Motherhood Changed the Way I Saw Myself—and the Way That I Saw Alcohol


1.

I was 16 years old when I learned to pretend, and alcohol was my first teacher. In 2002, I was a senior in high school and the youngest in my friend group—a burden more than a badge of honor. I had entered kindergarten early, skipped a semester of first grade, and spent my adolescence trying to keep up with friends and classmates who were always one to two years older than I was.

It was the same sort of thing that night: I was at a friend’s lake house in Conroe, Texas, for a sleepover. I had neglected to give my parents all the details—that it would be co-ed, that my friend’s own parents were not around, and that there would be alcohol. I took my first sip surrounded by laughter and the kind of reckless confidence characteristic of teens in the middle-class Texan suburbs where I was raised, with children too sheltered to understand risk, too privileged to fathom the many wrong paths a first drink could send them down.

My initial thought: I don’t like this. It was bitter. It failed my tongue and stabbed my throat. I winced. But when I looked around, everyone else was smiling, their faces lit up, elaborately cosplaying the happiest versions of themselves, or even acting inebriated from just one swig.
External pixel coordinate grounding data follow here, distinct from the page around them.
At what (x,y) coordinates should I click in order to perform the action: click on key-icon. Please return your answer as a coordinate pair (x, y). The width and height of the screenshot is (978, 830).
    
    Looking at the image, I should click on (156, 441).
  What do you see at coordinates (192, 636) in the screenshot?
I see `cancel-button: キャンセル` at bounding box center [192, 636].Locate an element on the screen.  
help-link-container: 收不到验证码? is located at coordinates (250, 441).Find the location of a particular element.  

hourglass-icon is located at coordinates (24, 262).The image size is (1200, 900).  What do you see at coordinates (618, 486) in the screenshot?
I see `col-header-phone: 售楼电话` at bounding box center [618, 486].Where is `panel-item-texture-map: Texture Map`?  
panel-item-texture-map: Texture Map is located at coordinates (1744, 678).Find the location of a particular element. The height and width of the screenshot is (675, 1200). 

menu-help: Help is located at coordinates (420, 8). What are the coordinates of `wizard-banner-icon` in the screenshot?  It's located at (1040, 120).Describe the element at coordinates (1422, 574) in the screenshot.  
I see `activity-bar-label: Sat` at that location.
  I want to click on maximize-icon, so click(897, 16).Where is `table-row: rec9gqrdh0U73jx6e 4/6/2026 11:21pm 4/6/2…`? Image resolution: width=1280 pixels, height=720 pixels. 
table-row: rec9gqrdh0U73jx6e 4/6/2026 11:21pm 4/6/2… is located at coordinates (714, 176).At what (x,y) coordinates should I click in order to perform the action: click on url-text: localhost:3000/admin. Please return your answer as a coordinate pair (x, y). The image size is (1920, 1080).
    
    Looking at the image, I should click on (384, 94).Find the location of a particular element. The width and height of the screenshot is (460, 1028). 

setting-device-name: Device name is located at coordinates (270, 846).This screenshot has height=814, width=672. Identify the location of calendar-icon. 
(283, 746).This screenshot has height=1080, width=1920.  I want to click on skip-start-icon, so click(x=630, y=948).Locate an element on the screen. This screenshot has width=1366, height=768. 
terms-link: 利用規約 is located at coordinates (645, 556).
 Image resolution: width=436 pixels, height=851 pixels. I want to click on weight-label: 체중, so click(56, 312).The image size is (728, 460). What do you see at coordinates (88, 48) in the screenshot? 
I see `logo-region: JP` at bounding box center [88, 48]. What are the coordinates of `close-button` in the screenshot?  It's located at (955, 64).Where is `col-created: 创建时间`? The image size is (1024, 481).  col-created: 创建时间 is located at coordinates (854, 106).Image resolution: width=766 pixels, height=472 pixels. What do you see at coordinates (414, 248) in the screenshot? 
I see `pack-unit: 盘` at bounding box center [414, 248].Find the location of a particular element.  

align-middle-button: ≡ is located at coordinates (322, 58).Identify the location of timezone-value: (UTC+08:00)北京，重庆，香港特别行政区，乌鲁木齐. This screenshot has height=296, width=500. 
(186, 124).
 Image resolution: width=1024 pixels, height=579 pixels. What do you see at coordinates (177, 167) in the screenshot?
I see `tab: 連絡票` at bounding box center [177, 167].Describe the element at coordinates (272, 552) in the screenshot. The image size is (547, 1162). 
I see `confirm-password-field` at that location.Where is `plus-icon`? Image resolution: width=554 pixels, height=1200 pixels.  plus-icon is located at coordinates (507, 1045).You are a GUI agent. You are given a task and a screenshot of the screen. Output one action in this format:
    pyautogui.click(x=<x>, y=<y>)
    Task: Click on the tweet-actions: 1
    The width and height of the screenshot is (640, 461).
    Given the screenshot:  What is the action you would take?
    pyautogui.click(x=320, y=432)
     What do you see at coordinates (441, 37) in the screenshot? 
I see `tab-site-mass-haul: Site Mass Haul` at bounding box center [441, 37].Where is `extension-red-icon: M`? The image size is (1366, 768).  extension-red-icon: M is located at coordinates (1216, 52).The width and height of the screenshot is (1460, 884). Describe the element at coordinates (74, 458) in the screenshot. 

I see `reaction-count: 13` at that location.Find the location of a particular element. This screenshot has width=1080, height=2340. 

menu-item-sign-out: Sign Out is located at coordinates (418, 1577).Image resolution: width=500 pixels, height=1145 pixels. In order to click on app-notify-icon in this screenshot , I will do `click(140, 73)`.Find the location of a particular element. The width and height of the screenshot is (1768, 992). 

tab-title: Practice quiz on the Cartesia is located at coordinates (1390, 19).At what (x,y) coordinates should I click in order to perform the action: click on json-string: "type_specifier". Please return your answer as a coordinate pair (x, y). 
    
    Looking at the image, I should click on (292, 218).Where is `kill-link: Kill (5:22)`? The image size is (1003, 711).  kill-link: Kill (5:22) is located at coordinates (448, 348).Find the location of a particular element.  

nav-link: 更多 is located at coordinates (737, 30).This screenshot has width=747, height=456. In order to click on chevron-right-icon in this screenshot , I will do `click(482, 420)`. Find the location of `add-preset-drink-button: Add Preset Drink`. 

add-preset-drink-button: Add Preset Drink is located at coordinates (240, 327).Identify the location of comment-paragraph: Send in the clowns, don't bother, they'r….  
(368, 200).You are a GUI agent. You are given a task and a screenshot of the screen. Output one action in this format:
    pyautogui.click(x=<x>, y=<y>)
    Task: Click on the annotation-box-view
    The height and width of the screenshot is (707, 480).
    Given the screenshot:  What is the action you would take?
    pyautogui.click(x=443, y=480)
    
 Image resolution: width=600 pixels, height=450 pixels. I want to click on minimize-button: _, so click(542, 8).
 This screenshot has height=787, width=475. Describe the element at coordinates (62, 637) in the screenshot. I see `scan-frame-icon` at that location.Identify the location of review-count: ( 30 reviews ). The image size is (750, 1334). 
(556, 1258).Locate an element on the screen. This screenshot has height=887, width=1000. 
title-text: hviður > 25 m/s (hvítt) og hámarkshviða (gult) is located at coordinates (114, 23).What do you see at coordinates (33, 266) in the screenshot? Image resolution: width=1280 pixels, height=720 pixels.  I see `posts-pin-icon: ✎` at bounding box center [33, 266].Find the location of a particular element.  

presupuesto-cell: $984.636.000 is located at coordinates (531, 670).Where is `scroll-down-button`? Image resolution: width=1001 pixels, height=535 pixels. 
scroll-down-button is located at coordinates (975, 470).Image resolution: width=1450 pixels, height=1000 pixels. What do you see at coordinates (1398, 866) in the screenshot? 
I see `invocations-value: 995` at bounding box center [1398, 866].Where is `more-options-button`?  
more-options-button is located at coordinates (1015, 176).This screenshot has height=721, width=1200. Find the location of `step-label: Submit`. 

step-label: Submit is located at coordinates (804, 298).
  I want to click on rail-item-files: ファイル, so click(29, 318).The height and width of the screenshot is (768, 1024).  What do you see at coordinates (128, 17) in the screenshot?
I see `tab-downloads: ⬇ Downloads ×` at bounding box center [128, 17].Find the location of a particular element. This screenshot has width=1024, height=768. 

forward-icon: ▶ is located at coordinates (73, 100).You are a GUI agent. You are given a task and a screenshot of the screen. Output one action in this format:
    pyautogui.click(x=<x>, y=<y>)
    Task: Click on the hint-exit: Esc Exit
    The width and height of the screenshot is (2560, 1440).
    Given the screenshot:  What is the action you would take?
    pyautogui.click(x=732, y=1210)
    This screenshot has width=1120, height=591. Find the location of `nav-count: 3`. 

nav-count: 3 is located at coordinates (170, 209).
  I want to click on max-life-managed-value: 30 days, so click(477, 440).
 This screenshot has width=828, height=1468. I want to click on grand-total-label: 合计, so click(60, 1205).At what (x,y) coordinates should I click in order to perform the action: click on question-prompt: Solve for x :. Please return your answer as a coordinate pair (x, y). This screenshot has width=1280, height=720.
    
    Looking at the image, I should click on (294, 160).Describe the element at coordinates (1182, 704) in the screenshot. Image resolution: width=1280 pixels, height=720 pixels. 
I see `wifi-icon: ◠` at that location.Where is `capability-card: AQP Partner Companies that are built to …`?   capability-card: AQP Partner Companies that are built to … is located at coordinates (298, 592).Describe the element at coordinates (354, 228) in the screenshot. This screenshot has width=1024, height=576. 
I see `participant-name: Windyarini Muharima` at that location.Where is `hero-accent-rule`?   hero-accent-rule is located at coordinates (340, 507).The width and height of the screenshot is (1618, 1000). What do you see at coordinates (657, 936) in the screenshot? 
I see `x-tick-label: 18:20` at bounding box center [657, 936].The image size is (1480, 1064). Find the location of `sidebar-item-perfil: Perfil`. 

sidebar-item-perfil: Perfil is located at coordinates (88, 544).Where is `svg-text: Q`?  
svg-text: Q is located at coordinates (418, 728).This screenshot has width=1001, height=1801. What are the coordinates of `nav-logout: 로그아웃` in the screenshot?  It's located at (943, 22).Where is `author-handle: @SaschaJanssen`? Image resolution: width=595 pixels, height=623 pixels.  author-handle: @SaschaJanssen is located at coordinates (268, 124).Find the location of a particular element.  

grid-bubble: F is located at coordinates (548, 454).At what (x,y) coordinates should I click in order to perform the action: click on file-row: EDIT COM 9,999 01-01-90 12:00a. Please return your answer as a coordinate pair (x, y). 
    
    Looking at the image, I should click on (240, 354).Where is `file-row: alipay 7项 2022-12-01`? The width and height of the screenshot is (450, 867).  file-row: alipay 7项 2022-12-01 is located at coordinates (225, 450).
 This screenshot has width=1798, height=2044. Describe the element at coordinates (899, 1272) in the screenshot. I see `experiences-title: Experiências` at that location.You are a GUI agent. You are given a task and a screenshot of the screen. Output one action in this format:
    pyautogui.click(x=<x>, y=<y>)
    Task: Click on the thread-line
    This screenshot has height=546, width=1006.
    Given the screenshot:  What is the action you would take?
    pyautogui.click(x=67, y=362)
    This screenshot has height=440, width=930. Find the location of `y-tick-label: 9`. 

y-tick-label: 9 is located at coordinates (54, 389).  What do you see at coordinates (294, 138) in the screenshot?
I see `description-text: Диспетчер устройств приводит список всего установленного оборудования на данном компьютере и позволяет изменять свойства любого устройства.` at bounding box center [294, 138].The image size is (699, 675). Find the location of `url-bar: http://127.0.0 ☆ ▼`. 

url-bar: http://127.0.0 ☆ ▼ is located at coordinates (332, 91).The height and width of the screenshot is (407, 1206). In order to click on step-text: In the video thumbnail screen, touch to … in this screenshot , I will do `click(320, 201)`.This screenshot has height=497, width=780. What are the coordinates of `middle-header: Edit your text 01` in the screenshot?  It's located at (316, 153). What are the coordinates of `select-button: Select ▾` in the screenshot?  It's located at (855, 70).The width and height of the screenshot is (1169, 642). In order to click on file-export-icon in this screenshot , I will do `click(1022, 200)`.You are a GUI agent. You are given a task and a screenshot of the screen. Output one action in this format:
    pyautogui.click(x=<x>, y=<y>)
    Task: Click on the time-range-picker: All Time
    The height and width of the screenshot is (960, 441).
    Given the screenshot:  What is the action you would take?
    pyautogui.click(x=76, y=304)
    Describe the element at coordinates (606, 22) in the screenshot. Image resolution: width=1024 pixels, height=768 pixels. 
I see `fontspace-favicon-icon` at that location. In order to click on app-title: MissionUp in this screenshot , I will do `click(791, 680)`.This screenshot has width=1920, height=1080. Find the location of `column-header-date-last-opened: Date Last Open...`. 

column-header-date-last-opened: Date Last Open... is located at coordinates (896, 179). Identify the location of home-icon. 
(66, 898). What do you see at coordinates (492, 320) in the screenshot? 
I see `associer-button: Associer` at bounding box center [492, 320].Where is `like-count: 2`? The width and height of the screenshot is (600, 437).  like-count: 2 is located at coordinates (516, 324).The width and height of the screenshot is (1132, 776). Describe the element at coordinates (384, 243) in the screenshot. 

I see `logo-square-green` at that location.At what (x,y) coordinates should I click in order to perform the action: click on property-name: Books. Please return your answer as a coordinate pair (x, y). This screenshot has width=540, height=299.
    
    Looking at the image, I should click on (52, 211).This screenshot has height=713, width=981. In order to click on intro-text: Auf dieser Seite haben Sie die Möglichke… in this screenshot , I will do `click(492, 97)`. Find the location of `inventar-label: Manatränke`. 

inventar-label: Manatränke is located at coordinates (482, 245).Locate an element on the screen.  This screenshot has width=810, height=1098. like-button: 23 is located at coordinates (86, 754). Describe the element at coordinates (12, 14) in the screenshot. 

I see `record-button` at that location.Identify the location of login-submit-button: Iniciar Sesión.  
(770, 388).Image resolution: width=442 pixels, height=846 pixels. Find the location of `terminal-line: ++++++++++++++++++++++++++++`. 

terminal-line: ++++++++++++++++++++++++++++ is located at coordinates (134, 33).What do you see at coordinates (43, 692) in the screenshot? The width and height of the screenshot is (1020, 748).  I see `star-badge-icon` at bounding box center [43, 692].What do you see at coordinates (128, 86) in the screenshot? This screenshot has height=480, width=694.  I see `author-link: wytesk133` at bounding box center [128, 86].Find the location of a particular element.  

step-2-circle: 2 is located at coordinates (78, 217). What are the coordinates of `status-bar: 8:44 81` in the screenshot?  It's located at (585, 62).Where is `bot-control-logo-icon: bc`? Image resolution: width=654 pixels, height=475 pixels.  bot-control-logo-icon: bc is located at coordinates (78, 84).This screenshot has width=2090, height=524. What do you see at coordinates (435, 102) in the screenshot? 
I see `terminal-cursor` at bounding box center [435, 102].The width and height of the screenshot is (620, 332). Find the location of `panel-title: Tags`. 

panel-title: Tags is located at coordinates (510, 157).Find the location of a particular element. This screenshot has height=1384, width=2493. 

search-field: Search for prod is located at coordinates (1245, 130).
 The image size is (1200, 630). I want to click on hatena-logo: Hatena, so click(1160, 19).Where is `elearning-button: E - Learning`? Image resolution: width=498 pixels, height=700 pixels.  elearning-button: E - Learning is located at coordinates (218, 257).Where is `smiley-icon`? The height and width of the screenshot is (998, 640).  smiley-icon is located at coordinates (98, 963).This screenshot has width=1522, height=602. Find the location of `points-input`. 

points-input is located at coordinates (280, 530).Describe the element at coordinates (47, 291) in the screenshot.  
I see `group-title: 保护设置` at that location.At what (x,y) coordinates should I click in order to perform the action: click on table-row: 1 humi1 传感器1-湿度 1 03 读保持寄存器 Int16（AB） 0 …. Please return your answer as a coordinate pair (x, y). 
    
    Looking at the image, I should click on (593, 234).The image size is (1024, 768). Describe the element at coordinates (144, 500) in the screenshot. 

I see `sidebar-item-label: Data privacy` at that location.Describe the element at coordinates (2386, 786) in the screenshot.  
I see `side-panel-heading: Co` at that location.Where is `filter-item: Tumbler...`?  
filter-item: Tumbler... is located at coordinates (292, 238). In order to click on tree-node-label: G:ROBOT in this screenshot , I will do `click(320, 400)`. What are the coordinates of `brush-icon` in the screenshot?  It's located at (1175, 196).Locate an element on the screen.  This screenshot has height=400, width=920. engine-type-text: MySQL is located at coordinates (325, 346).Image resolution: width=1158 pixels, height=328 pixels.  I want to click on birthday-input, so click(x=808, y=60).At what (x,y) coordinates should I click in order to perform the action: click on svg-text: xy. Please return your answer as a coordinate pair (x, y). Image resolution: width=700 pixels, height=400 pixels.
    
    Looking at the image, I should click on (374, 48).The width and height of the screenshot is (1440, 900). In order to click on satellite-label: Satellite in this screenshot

Nobody said anything about the taste, and I didn’t dare speak up. Instead, I smiled too, mimicking their joy, swallowing the drink. I do not like bitter things, yet I committed. I pretended. The hangover, my first, left me physically wrecked, with a pounding headache and waves of nausea for days after.

When, the following week in AP English, we started the Greek tragedies, I would find myself particularly drawn to Aristophanes’s The Frogs. As Dionysus descended into the underworld, I felt like part of the chorus: hovering in the background, hesitant, unwilling to say the truth.

After that night I didn’t drink again until my early 20s, when it proved to have real, usually positive, social consequences. There were brunches and happy hours and work dinners and milestone celebrations. A flute here, bottle here, shot here. G.M. Shepherd’s 2012 book Neurogastronomy: How the Brain Creates Flavor and Why It Matters explores how the brain processes taste and how sensory adaptation can influence our preferences. Over time, repeated exposure can lead to a learned preference, even for initially unpleasant tastes, as can cultural and social influences.